Türkiye’nin, hatta uluslararası ulaştırma koridorlarının da olmazsa olmaz geçiş noktasıdır Kocaeli. Bu durumda bile Kocaeli bölgemizde lojistik hizmetlerin bir araya getirildiği, katma değer yaratacak, şehir trafiğini rahatlatacak, intermodal taşımaya başlangıç ve bitiş noktası olacak, OSB’lerin kısıtlı ulaşım imkanlarını arttıracak, taşımayı deniz ve demir yoluna aktaracak lojistik köyler inşa edilmemiştir.

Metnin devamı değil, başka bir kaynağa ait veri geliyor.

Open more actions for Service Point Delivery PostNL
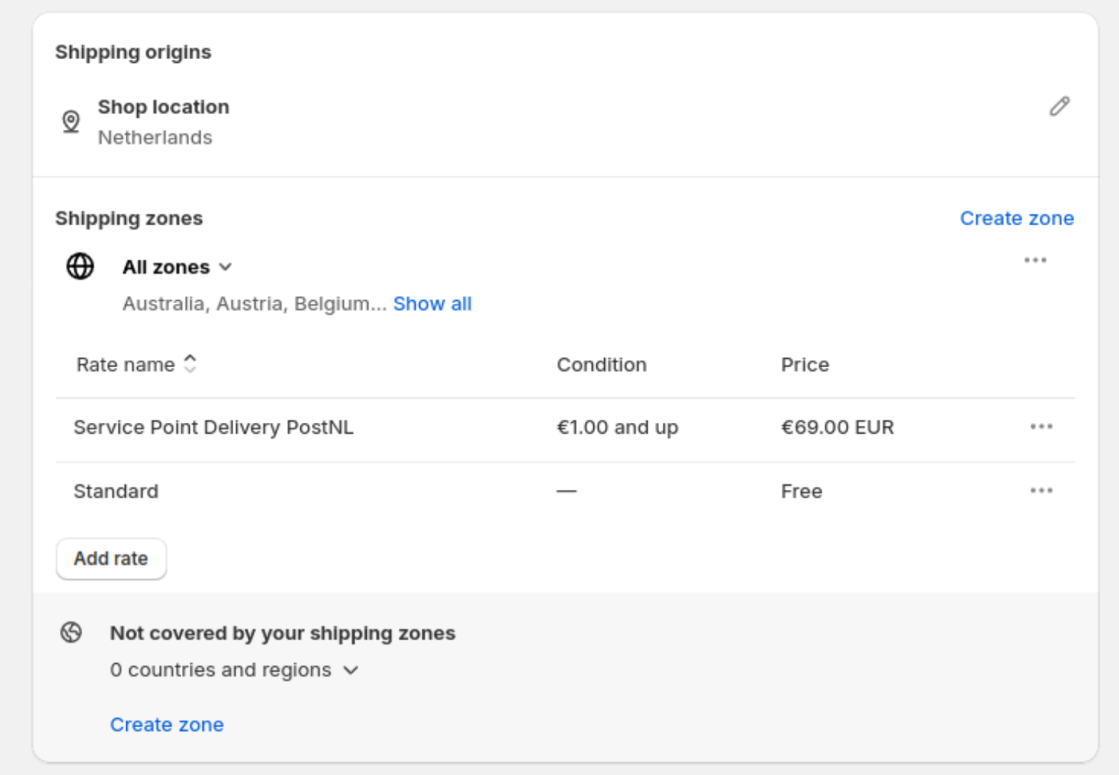tap(1041, 426)
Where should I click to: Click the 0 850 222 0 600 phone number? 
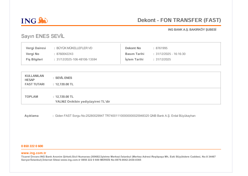coord(32,146)
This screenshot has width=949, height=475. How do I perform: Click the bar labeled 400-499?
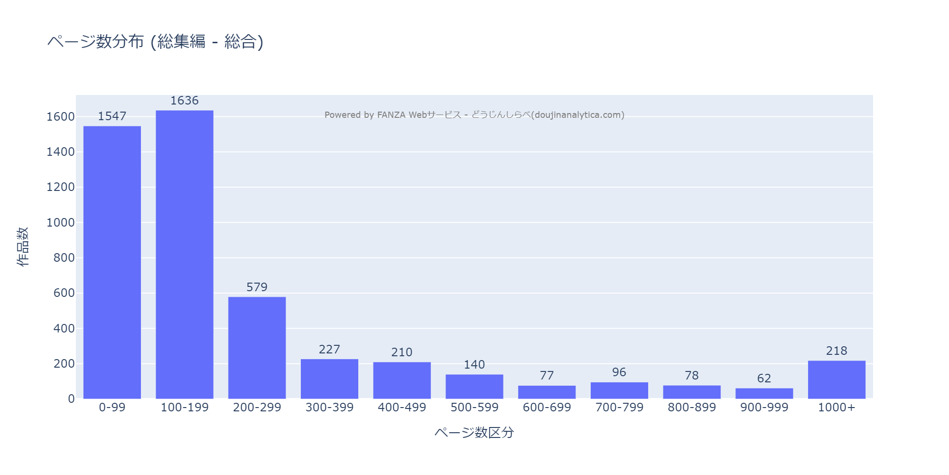[402, 380]
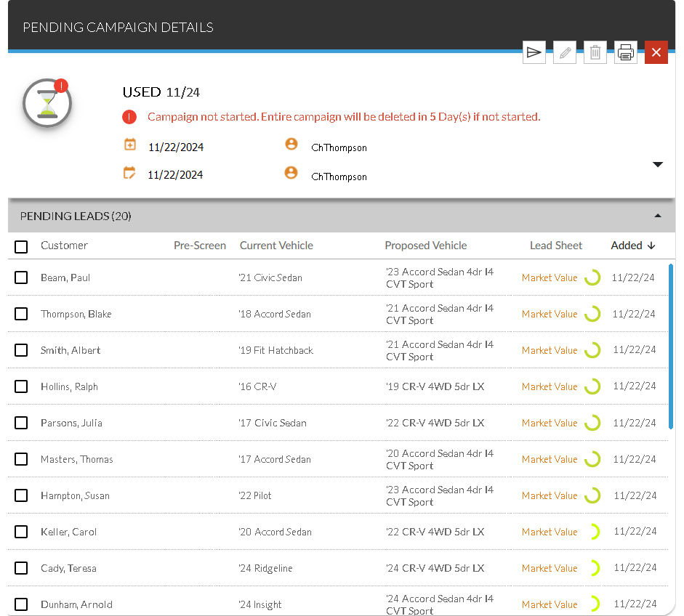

Kocaeli bölgesinde birisi kentin Doğu’sunda, diğeri Kentin Batı’sında olmak üzere iki adet lojistik köy ihtiyacı vardır. Doğuda kurulması gereken lojistik köy TCDD Köseköy Lojistik Merkezine kısa mesafeden demiryolu ile bağlanabilecek, bölgedeki büyük sanayi kuruluşlarına sanayi bölgelerine, limanlara iltisak hattının bağlanabileceği bir terminal görevini de görecektir. Bölgenin sanayisinin artık Batı yönünde değil, Doğu yönünde gelişmesi planlanmalı ve Batı yönünde deniz ile dağ arasında kalan iki ana arterin yüküne yük ekleyecek sanayi yatırımları yavaşlatılmalıdır. Batı’da yapılması gereken Sanayi yatırımları, 3. Çevre yolunun kullanılabileceği kuzey bölgelere kaydırılmalıdır. Doğu bölgesinde de inşa edilecek tesisler büyük ölçekli tutulmalı ve demiryolu bağlantıları mutlaka sağlanmalıdır.